*Task input*
────────────────────
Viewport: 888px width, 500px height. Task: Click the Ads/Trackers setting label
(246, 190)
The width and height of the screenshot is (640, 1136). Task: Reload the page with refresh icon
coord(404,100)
────────────────────
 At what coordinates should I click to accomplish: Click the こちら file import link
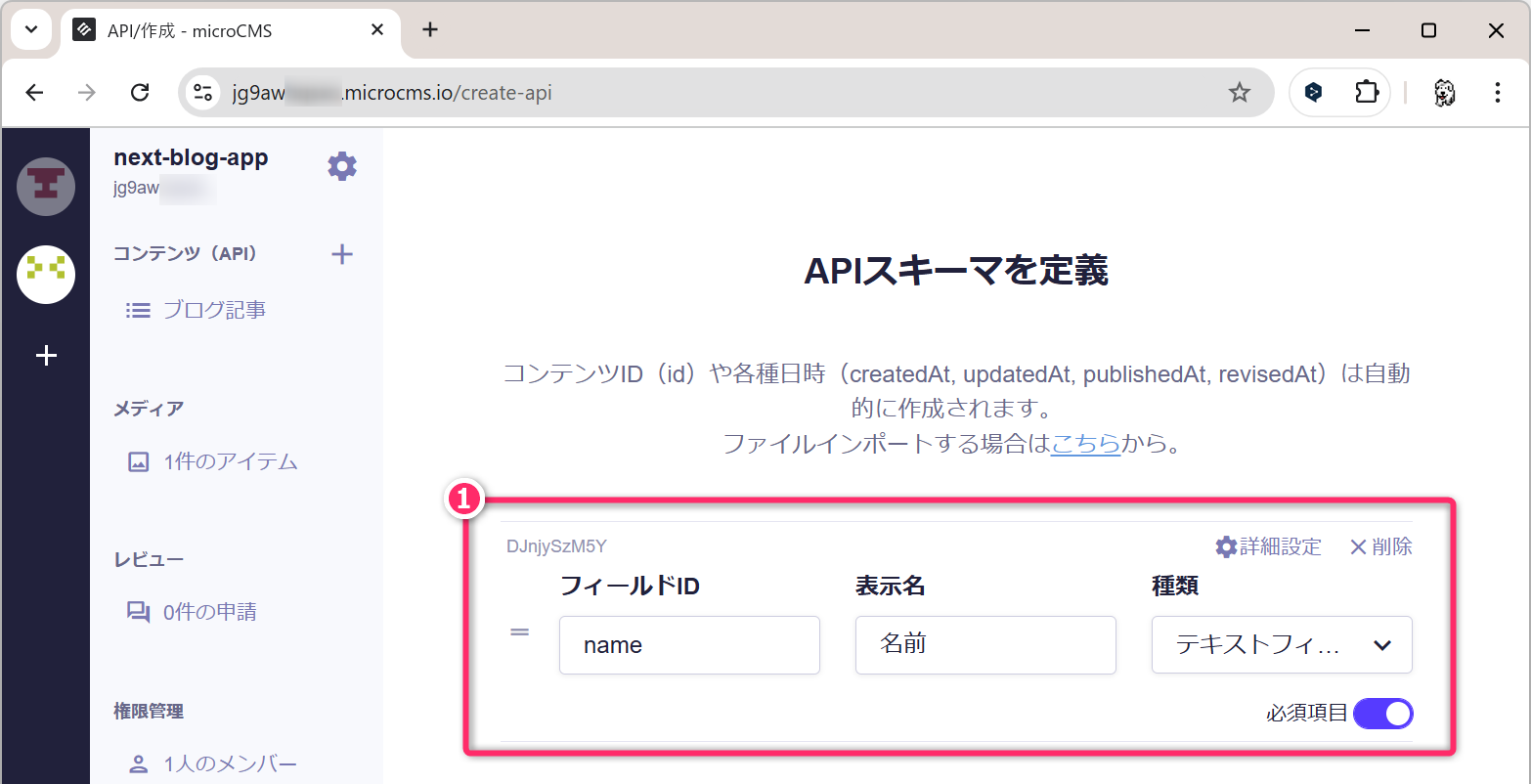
────────────────────
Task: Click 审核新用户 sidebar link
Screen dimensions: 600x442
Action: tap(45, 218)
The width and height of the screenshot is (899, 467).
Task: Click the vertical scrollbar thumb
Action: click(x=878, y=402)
────────────────────
*What is expected*
Output the records again word for word, beginning at the line that contains "The width and height of the screenshot is (640, 1136)." and stopping after the line that contains "coord(404,100)".

*Solution to the exercise*
The width and height of the screenshot is (640, 1136). Task: Reload the page with refresh icon
coord(404,100)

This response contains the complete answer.